── TEXTE RETENU ──

Un jour, alors qu'il enseignait dans une ville tibétaine
appelée Rasar, Sundar fut fait prisonnier et conduit
devant le chef des lamas. Accusé d'avoir enseigné
le christianisme, il fut déclaré coupable et condamné
à
mort.
Une des manières de mettre un
criminel à mort sans le tuer soi-même, ce qui est contraire
à la loi
bouddhique, consiste à le jeter dans un puits et à
le laisser périr lentement au milieu des ossements et des
cadavres putréfiés. Sundar, suivi d'une foule véhémente
et avide d'un pareil spectacle, fut conduit au bord
d'un puits profond de quarante pieds et entouré d'un mur
d'enceinte. Avec une grosse clef, on ouvrit la
lourde porte recouvrant l'orifice de la citerne, puis, afin d'ôter
au prisonnier toute possibilité de ressortir, on
lui cassa brutalement le bras gauche avant de le jeter dans la
fosse. Les deux portes, celle du mur
d'enceinte et celle du puits, furent soigneusement refermées
et le Sadhou fut abandonné dans les ténèbres
de cet horrible charnier dont l'odeur nauséabonde était
écoeurante. Les heures s'écoulaient lentement.
- Pendant trois jours je fus sans manger et sans boire,
mon bras me faisait cruellement souffrir, mais au
fond de cette prison, je fis l'expérience d'une paix et
d'une joie ineffables, et la présence de mon Sauveur
changea pour moi cet enfer en le ciel même. je pensais
que Dieu allait me reprendre à lui.- Mais le
troisième jour Sundar entendit une clef tourner dans la
serrure, et une bouffée d'air frais pénétra jusqu'à
lui.
Une voix lui enjoignait de saisir la corde qui lui était
lancée. Puis il se sentit doucement, mais fermement,
soulevé et déposé hors du puits. Il faisait
nuit, il ne put reconnaître son Sauveur, qu'il prit pour un soldat
tibétain venu pour le conduire à un nouveau supplice.
Le lourd couvert fut remis en place et refermé avec
la grosse clé. Lorsque le Sadhou eut franchi le mur d'enceinte,
il ne vit plus personne ; il attendit vainement
et réalisa qu'une vie nouvelle l'envahissait, et que la
douleur de son bras avait entièrement disparu. Tout ce
qu'il put faire fut de rendre grâces à Dieu pour
sa miraculeuse délivrance. N'avait-il pas envoyé son ange
selon les anciennes promesses de sa Parole ?

───

● PROBLÈME POSÉ 1: Dans le récit de la captivité de Sundar au Tibet, quelle était la profondeur du puits où il fut jeté ?
Le récit et les enregistrements n'ont aucun rapport entre eux.

── ENTRÉES FOURNIES ──

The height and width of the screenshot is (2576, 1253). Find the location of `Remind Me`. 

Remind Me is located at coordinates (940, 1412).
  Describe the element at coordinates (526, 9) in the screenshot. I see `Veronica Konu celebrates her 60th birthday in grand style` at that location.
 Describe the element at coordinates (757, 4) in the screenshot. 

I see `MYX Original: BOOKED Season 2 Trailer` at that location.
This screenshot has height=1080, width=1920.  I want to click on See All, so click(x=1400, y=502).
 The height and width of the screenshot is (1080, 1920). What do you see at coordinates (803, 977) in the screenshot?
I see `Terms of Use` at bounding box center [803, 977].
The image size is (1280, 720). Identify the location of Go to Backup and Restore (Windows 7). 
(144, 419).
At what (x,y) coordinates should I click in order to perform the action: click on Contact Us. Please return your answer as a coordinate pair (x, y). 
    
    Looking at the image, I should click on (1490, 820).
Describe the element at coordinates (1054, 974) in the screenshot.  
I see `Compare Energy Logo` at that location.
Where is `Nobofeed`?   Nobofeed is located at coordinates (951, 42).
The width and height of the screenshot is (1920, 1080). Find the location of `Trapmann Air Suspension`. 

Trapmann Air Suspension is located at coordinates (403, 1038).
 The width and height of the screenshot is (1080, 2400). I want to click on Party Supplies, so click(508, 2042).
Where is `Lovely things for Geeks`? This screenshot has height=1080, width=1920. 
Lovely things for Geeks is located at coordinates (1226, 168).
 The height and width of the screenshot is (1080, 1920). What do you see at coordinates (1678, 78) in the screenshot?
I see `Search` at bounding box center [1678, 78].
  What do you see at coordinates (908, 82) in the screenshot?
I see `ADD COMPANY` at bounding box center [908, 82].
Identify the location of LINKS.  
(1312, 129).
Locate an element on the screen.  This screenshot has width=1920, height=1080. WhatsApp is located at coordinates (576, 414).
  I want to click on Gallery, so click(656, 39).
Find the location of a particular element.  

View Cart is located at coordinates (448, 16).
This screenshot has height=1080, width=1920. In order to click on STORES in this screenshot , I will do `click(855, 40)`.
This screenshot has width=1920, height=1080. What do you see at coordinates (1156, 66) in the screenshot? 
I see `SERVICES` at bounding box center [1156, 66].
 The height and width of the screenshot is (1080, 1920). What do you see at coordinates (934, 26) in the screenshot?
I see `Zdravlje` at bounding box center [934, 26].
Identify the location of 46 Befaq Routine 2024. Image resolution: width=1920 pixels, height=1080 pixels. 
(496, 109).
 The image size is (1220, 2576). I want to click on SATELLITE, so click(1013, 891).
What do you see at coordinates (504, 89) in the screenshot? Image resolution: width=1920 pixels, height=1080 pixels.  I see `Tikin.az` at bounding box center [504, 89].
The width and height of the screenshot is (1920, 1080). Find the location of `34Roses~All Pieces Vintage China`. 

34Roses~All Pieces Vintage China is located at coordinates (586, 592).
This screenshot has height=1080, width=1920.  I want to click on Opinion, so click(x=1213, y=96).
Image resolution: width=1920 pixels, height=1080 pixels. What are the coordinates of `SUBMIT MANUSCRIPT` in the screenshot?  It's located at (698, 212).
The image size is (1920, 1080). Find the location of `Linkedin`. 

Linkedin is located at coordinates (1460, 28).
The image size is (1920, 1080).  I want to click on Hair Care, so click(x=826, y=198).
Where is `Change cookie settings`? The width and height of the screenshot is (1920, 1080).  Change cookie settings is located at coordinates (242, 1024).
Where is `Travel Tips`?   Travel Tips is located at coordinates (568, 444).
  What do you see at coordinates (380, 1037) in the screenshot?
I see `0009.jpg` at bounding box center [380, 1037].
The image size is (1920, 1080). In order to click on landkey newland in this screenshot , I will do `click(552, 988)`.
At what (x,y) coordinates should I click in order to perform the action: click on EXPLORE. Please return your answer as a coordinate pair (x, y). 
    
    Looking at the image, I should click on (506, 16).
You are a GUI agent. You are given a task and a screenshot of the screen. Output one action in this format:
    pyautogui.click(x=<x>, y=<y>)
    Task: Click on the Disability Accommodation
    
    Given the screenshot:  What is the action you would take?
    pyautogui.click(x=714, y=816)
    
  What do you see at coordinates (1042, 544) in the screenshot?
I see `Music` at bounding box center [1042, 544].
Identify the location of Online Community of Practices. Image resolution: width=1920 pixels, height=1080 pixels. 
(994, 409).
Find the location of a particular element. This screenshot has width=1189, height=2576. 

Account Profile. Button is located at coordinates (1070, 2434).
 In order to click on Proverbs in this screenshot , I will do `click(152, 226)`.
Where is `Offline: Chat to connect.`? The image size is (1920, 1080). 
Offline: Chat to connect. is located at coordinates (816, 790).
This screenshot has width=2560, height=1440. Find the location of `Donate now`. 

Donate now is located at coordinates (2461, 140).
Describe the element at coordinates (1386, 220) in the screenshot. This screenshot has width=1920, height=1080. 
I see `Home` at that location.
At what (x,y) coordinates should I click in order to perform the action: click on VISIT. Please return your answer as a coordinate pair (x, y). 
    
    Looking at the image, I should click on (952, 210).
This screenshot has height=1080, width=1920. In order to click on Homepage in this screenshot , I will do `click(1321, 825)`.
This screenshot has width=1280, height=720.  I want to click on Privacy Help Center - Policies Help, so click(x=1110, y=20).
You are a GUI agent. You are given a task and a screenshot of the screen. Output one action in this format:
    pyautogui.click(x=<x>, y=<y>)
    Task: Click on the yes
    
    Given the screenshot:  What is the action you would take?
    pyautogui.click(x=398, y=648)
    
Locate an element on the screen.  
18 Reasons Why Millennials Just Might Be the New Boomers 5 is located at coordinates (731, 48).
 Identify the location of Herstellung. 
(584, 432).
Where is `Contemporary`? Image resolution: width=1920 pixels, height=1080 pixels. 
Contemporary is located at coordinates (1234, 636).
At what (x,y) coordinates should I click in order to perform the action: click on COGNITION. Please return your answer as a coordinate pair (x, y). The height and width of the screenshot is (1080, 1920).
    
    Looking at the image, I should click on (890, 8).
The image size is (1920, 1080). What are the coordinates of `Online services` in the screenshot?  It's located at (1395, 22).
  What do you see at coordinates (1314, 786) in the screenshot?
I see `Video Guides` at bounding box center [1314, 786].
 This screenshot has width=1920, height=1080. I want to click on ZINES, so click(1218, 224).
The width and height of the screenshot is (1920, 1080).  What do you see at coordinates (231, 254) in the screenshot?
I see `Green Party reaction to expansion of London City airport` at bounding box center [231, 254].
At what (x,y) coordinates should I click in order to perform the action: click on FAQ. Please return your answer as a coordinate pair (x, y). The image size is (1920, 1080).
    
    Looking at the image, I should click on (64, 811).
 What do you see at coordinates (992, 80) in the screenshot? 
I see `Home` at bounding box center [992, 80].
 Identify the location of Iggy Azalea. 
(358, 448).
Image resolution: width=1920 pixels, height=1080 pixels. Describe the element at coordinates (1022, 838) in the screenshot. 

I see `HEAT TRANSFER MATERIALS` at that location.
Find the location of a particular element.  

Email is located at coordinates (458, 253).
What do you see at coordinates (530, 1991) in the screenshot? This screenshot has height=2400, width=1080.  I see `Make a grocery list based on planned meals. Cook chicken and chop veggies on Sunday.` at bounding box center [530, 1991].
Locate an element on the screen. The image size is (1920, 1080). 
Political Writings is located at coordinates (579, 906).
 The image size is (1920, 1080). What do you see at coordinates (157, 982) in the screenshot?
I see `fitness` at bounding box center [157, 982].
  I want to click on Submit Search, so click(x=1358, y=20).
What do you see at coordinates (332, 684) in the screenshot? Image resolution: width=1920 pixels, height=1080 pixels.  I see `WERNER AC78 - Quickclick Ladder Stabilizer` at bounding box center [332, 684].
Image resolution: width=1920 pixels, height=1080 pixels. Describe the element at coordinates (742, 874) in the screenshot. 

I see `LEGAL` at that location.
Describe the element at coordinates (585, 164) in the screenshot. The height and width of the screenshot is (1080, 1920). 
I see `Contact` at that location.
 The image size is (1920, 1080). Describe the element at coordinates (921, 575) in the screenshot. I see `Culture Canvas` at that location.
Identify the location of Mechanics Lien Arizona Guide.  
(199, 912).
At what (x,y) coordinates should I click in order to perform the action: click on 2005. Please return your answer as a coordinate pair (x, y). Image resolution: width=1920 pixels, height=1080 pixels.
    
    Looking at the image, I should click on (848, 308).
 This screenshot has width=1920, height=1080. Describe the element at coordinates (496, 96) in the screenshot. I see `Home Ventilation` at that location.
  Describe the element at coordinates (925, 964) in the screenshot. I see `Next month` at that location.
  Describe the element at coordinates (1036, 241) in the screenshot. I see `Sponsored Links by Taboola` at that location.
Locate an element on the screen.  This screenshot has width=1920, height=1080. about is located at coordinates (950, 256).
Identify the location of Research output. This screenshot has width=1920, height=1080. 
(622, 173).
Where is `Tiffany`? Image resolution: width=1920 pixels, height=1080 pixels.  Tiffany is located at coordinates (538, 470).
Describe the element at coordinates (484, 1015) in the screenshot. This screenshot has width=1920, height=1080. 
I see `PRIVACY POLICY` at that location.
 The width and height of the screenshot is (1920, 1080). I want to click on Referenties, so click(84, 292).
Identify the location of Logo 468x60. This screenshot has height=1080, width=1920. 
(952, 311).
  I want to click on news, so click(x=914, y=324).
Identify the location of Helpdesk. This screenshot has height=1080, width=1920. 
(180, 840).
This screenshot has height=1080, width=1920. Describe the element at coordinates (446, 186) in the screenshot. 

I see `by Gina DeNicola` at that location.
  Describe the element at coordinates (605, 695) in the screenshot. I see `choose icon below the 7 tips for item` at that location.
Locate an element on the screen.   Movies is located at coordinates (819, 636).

───

● PROBLÈME POSÉ 2: Transpose en CSV à deux colonnes, nommées consigne et reponse, la partie des enregistrements qui s'ouvre sur la ligne contenant "Identify the location of Mechanics" et se termine sur la ligne contenant "(199, 912).", ces deux lignes comprises. Mets une ligne par demande, chaque champ entre guillemets, avec les sauts de ligne remplacés par des espaces.

● RÉSULTAT OBTENU 1: Quarante pieds.

● RÉSULTAT OBTENU 2:
consigne,reponse
"Identify the location of Mechanics Lien Arizona Guide.","(199, 912)."